- **RECORDS TO PROCESS**:

--- begin ---

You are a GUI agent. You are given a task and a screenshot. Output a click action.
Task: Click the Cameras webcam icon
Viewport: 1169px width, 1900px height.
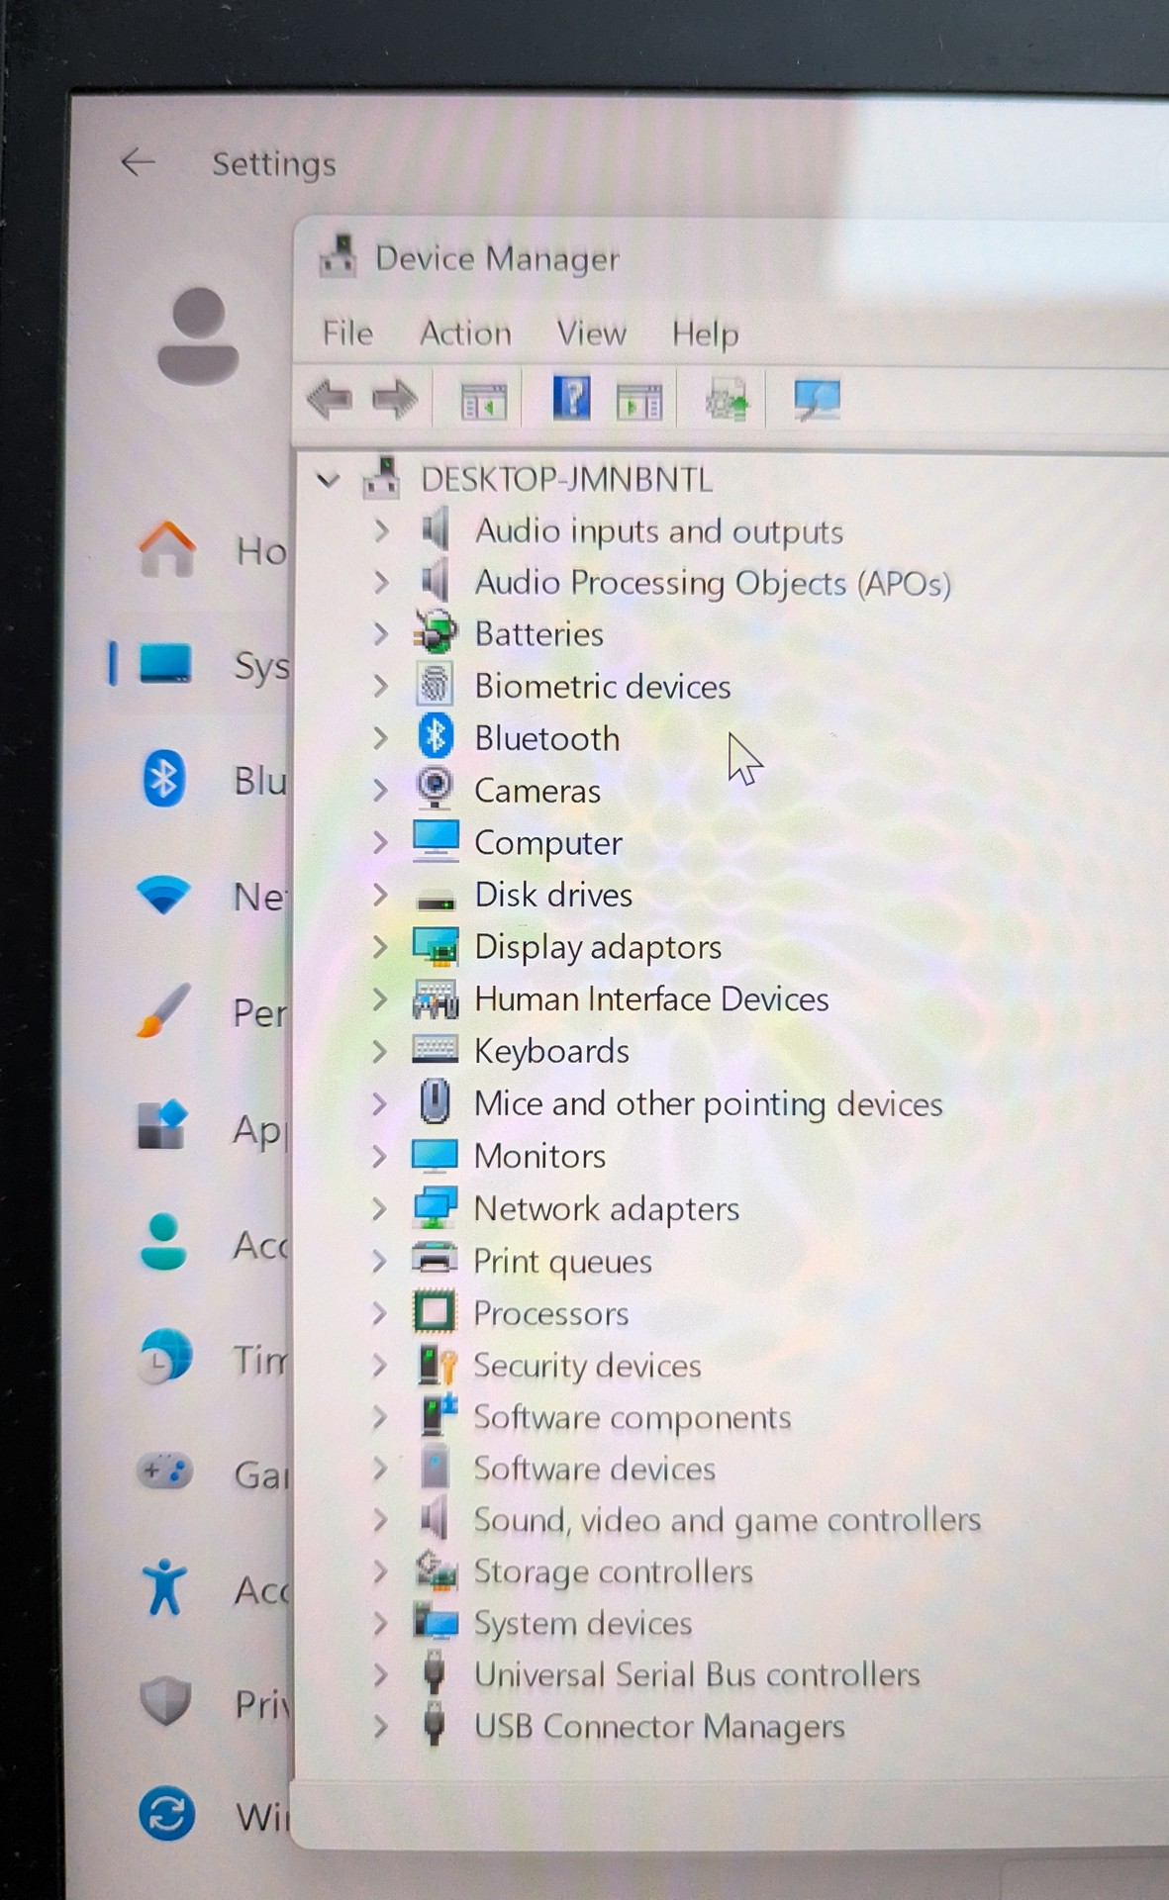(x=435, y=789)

--- end ---
--- begin ---

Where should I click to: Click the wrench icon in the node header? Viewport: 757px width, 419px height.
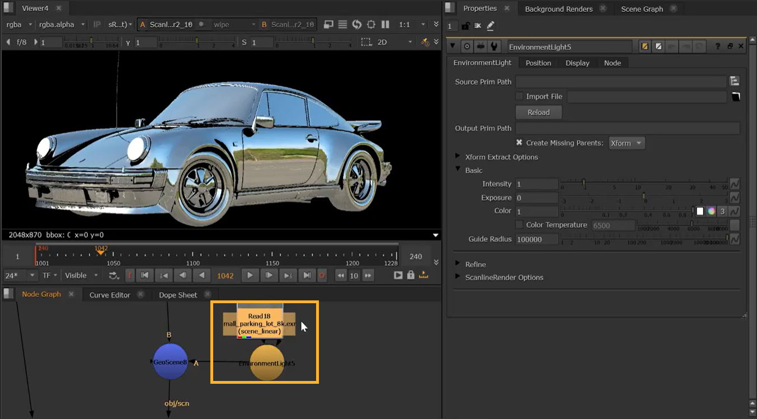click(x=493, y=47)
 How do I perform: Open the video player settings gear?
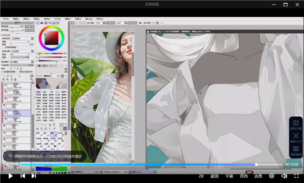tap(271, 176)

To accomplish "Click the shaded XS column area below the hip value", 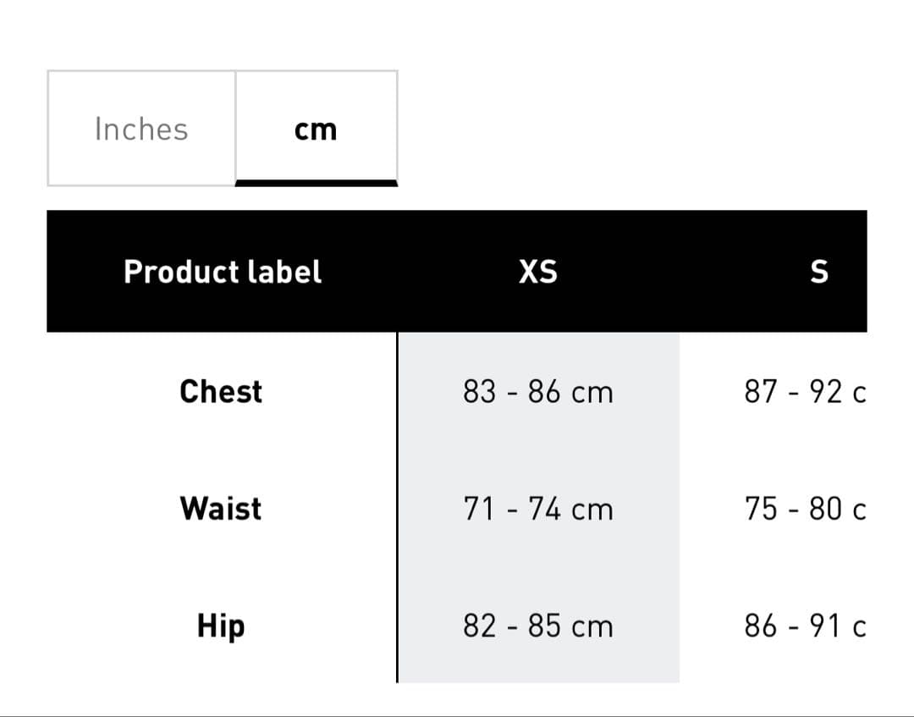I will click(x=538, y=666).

--- end ---

- **DIRECTIVE**: Return word for word the part of the entries that opens with the line containing "You are a GUI" and closes with the line containing "(x=435, y=789)", including both of those lines. Leave the pictures out.

- **SOLUTION TO THE EXERCISE**:
You are a GUI agent. You are given a task and a screenshot. Output a click action.
Task: Click the Cameras webcam icon
Viewport: 1169px width, 1900px height.
(x=435, y=789)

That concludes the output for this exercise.